Advogados, personalidades públicas e políticos também repudiaram a ação. Veja aqui.
Esclarecimento
A OAB/MT e a Ampara, em nota conjunta de esclarecimento, saíram em defesa do evento. Alegaram que nunca foi o objetivo do evento apresentar as crianças e adolescentes a famílias para a concretização da adoção. "A ideia da ação visa promover a convivência social e mostrar a diversidade da construção familiar por meio da adoção com a participação das famílias adotivas." Confira a íntegra das notas aqui.
As instituições também afirmam que as crianças não foram obrigadas a participar, e que todos expressaram alegria com a possibilidade de participar de um momento como esse. "A ação deu a eles a oportunidade de, em um mundo que os trata como se invisíveis fossem, poderem integrar uma convivência social."
"A OAB-MT e a Ampara repudiam qualquer tipo de distorção do evento associando-o a períodos sombrios de nossa história e reitera que em nenhum momento houve a exposição de crianças e adolescentes."
Na nota, explicam também que a falta de interessados na chamada "adoção tardia", de crianças mais velhas, faz com que seja urgente a adoção de medidas como a Semana da Adoção, que tornam público esse problema social. Informam, ainda, que, conforme dados do CNJ, 8,7 mil crianças e adolescentes aguardam por uma família.
Ao final da nota, "conclamam a sociedade em geral para uma discussão séria e efetiva sobre o tema para que mais estratégias possam ser adotadas em prol do direito de possibilitar o acolhimento familiar a essas crianças e esses adolescentes".
Presidente da Ampara, Lindacir Rocha Bernardon afirmou que o desfile foi uma forma de ajudar os jovens que há anos esperam por uma família. "Somente crianças acima de 12 anos desfilaram. Todas já foram vistas por diversas famílias, em abrigos, mas ninguém adotou."

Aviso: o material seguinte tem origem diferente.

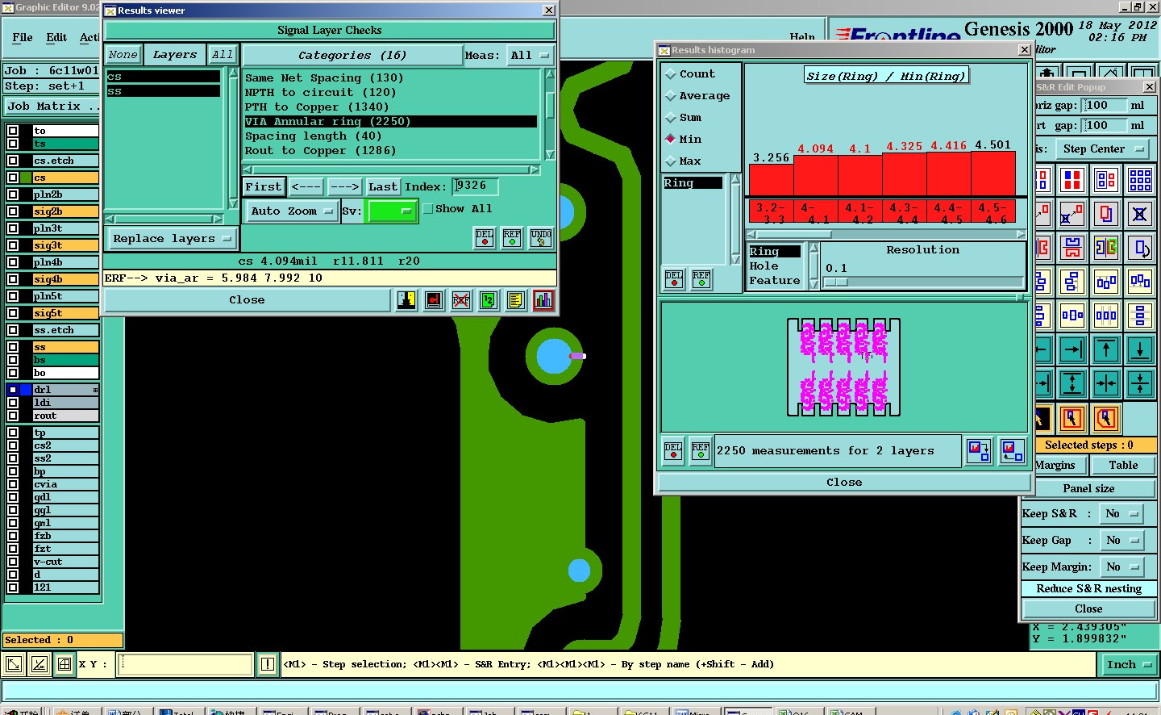This screenshot has width=1161, height=715.
Task: Select the Average radio option
Action: point(671,96)
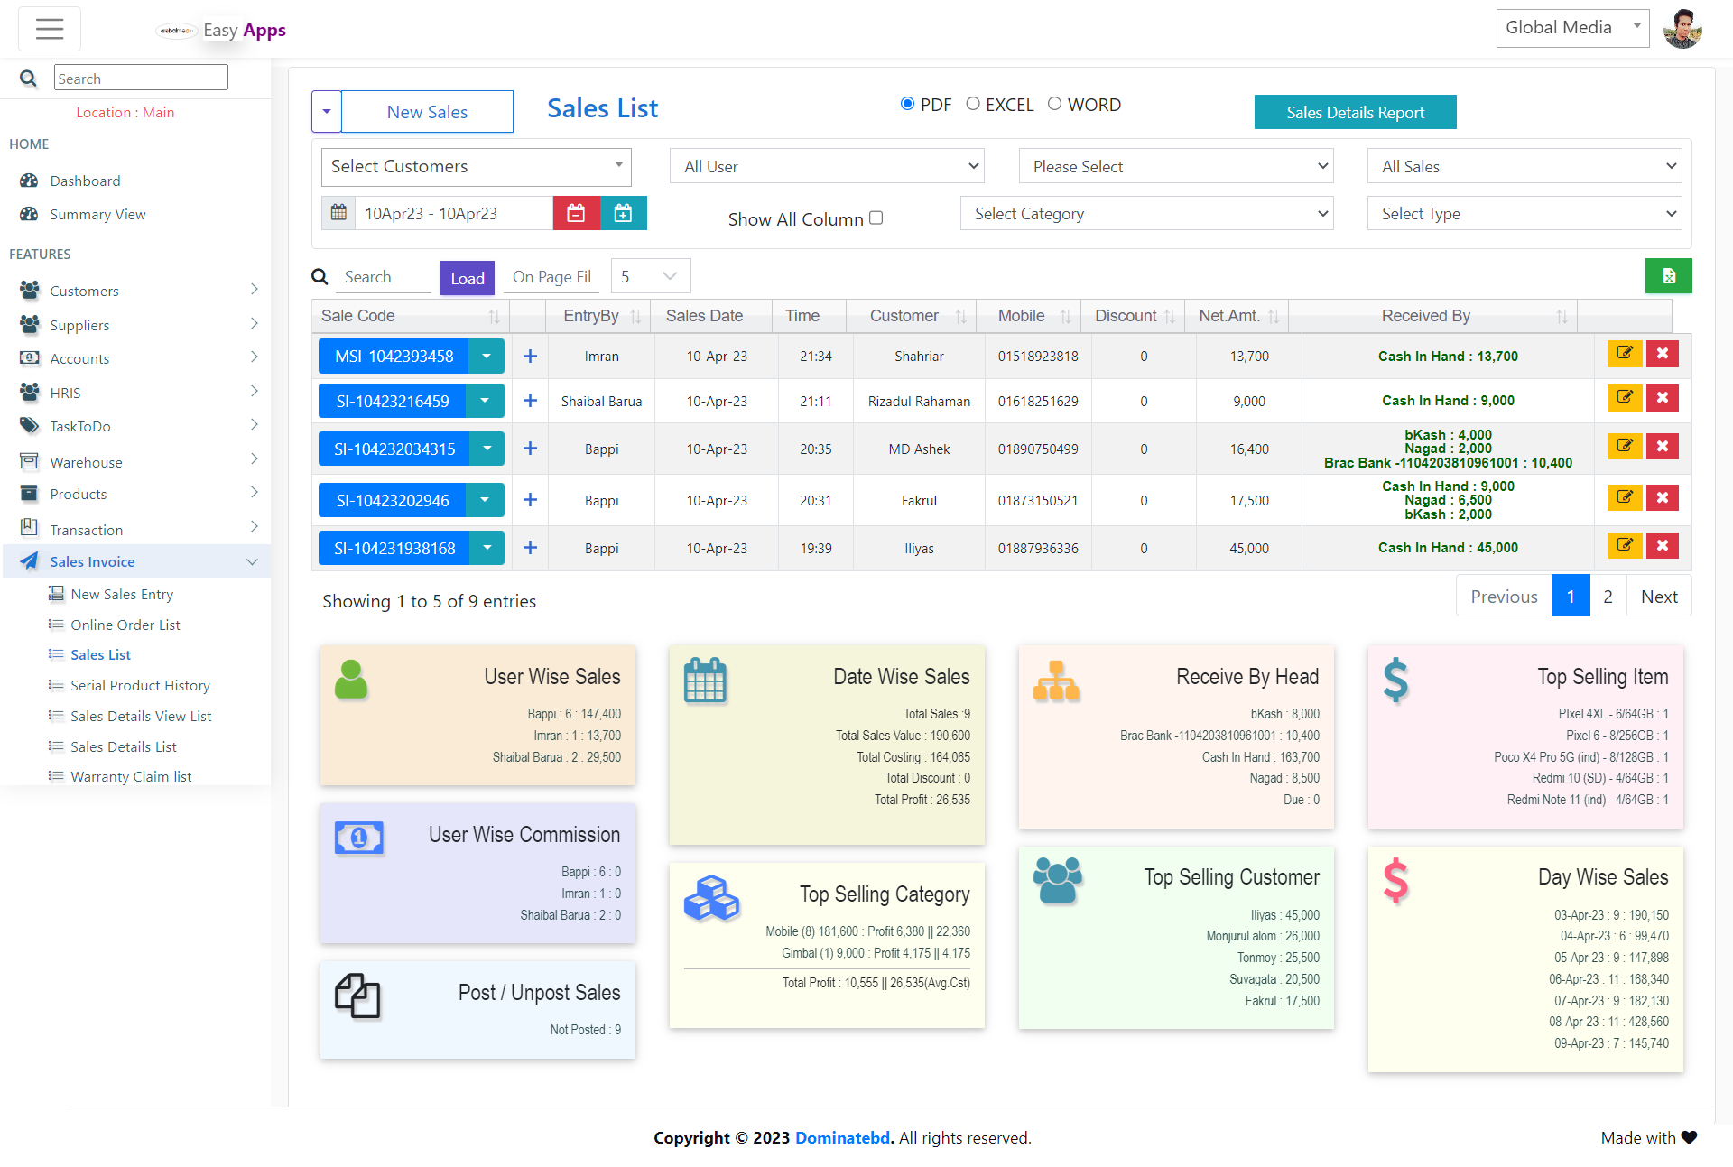Select the WORD export format

pyautogui.click(x=1054, y=104)
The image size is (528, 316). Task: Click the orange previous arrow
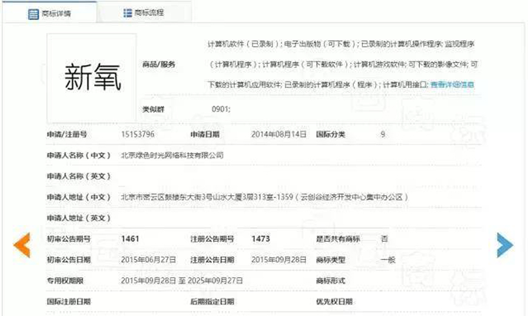[x=22, y=244]
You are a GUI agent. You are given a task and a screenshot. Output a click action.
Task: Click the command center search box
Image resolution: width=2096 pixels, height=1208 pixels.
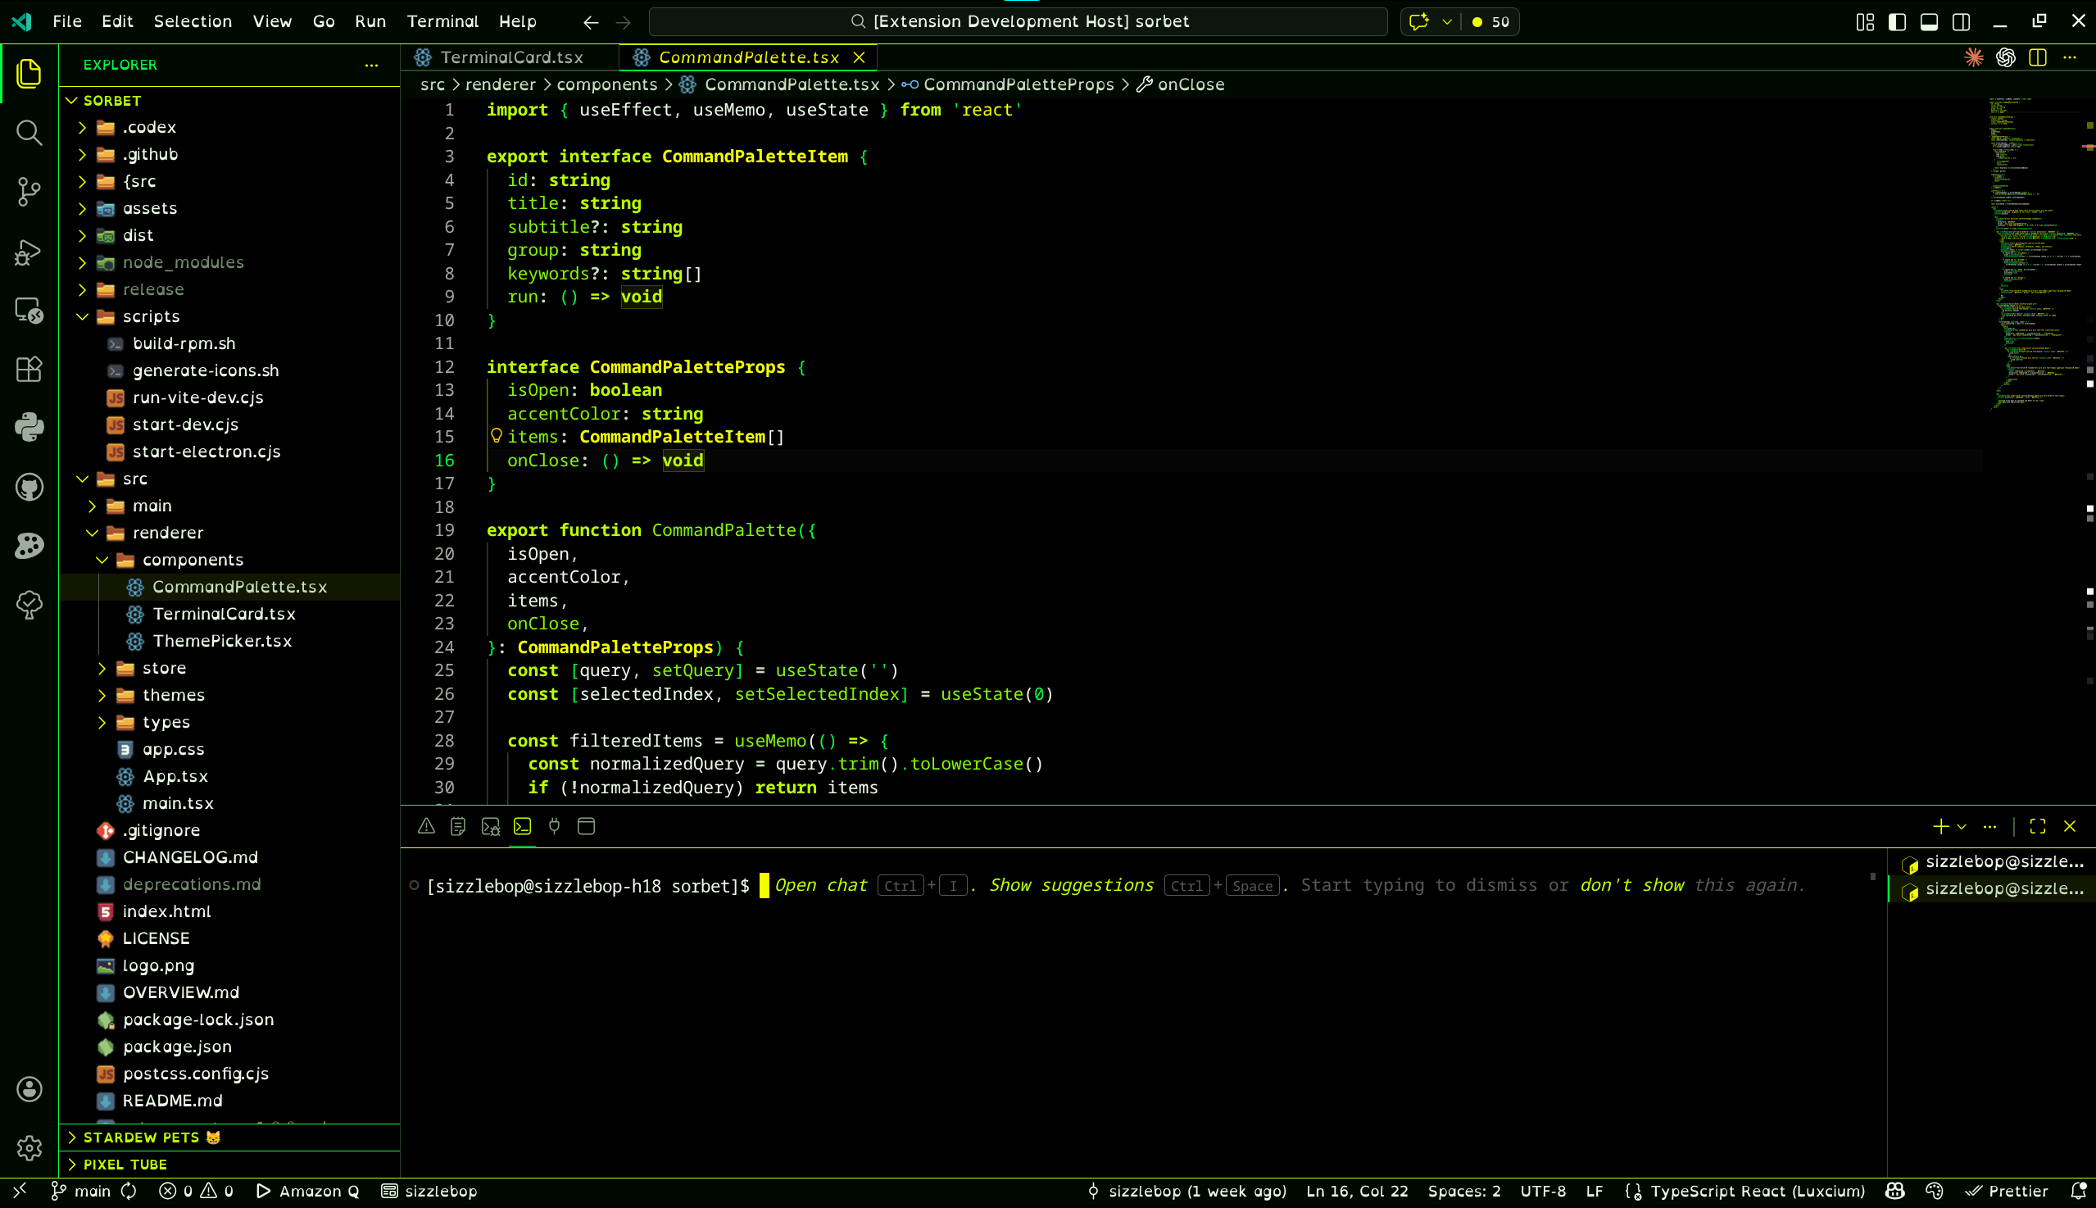(x=1018, y=22)
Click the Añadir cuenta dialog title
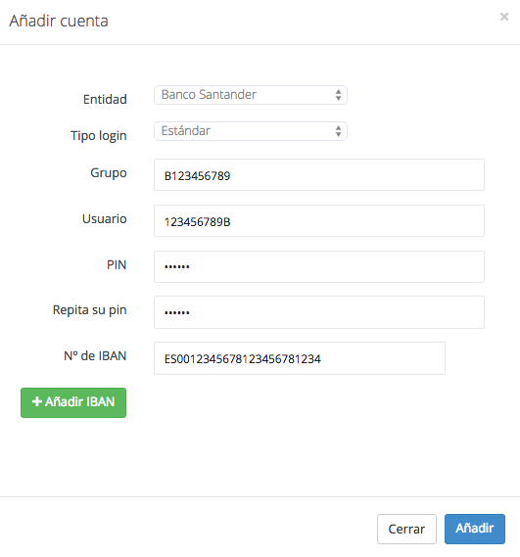Screen dimensions: 520x557 tap(59, 21)
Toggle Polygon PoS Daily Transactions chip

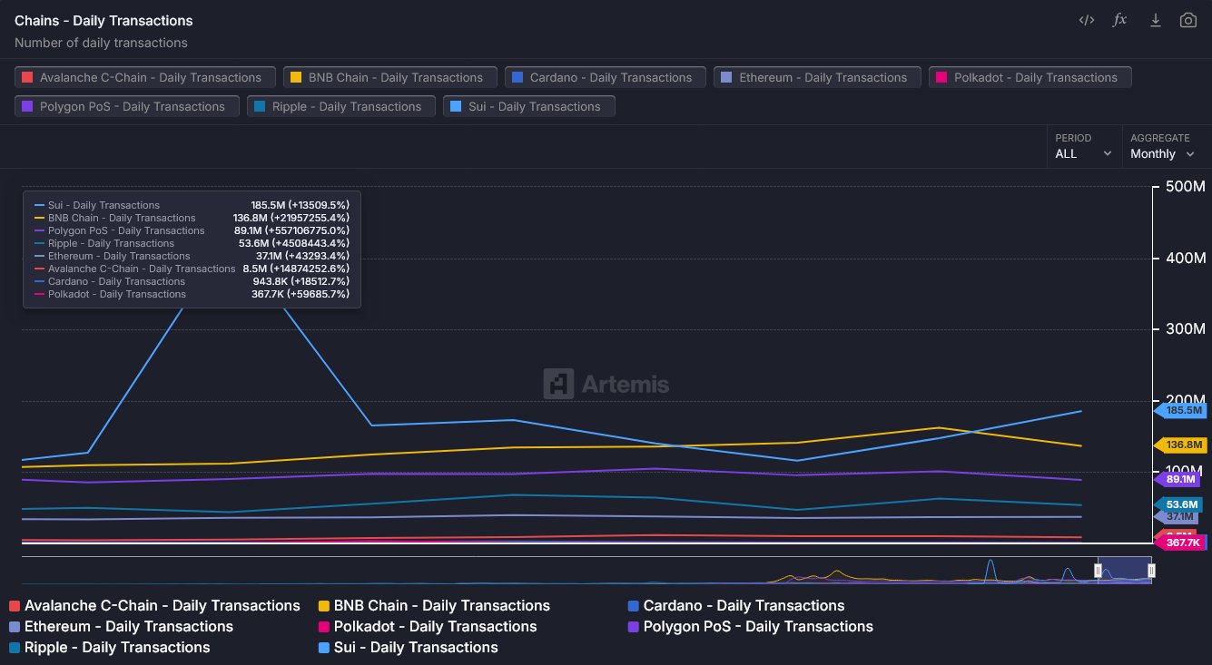click(x=127, y=106)
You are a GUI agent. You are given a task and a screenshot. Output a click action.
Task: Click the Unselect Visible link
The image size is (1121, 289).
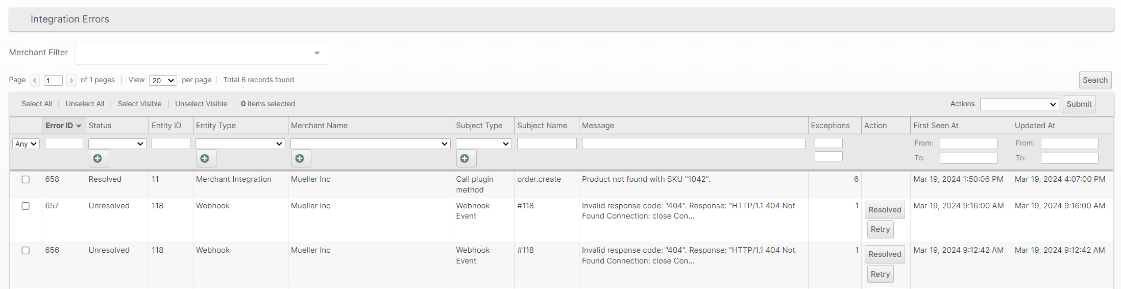tap(201, 104)
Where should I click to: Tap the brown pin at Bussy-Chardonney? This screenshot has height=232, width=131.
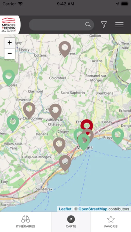[29, 110]
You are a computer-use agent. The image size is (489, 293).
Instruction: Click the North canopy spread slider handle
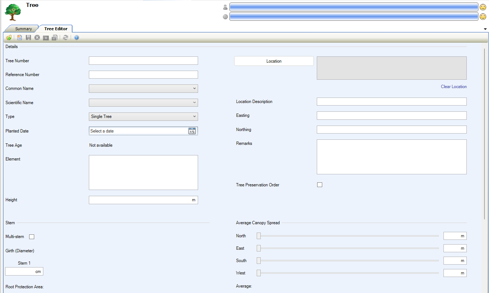pos(259,236)
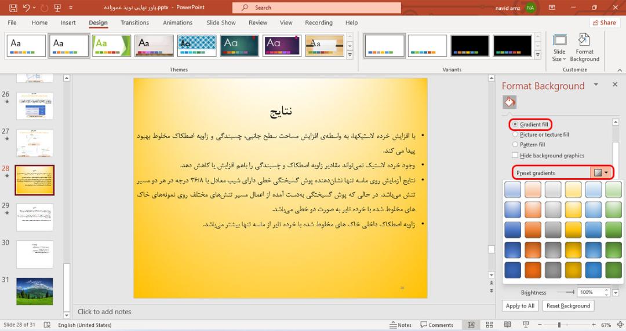
Task: Open the Slide Size tool
Action: coord(559,48)
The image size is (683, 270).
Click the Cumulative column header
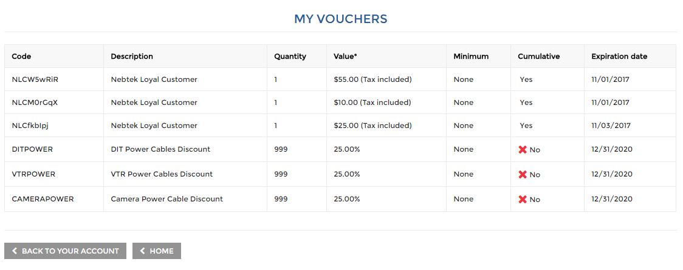(x=539, y=56)
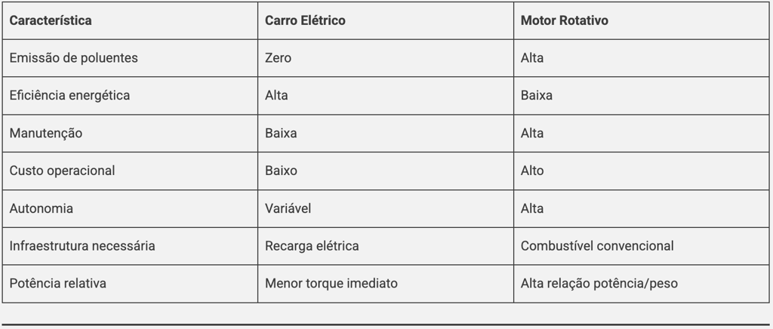Screen dimensions: 773x329
Task: Select the "Alto" cell for Custo operacional
Action: (532, 171)
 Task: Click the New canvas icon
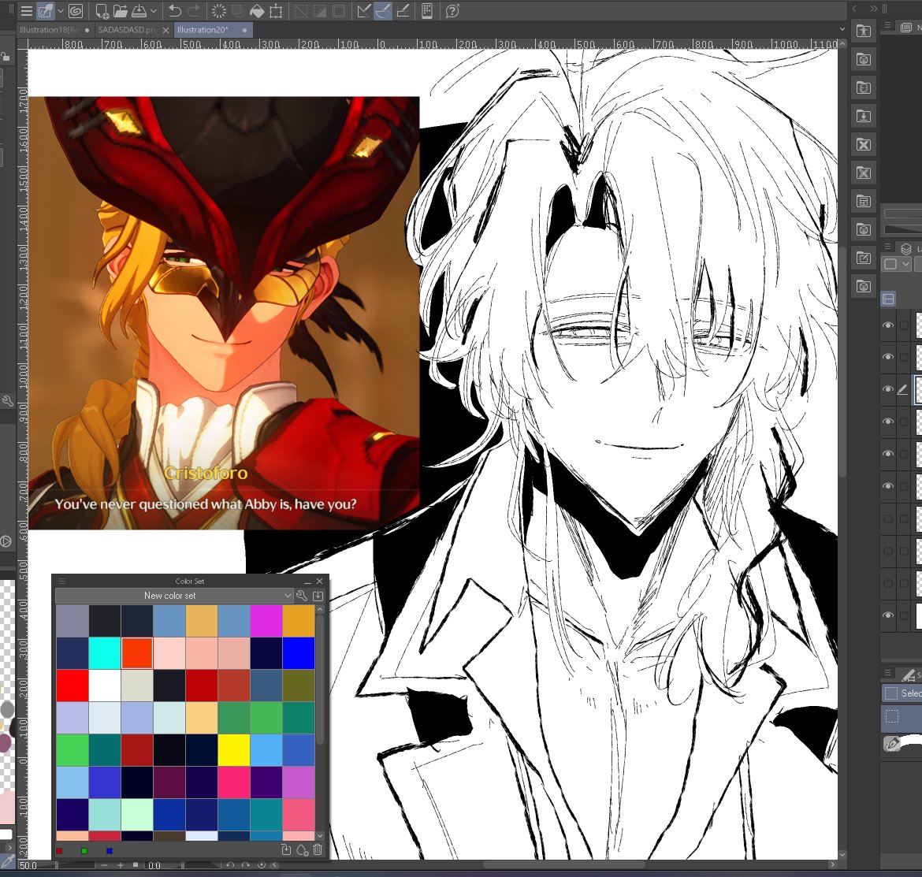(102, 11)
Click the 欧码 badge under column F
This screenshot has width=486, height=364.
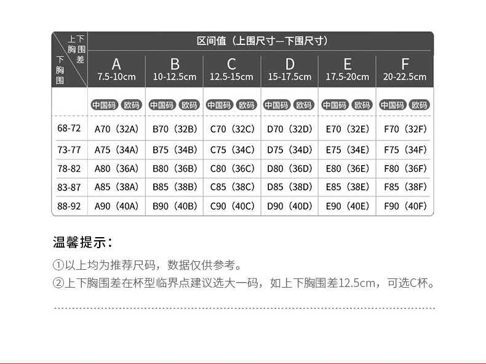tap(419, 105)
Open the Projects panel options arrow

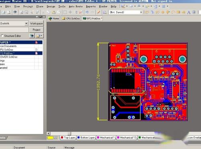(37, 17)
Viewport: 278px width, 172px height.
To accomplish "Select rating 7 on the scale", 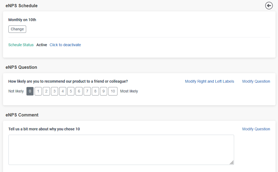I will (87, 91).
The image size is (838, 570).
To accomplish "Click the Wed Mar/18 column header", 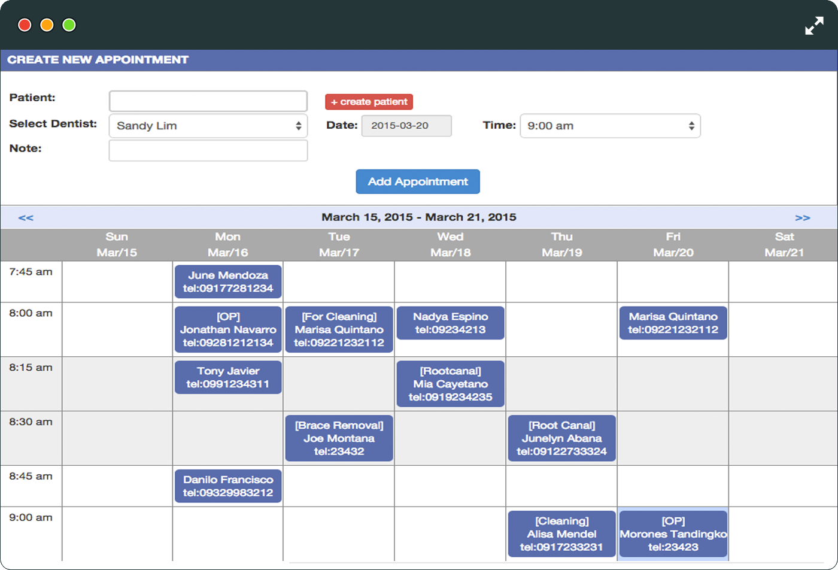I will click(451, 244).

Conforme Lindacir, as crianças menores que desfilaram já haviam sido adotadas anteriormente e estavam acompanhadas de suas famílias, que participaram do desfile, conforme explicou a organização, para mostrar os benefícios da adoção.
"O juiz permitiu a realização do desfile. Nós somos uma instituição séria, não brincamos com crianças", declarou. Ela contou que, na primeira edição do evento, em 2017, dois adolescentes, de 14 e 15 anos, foram adotados.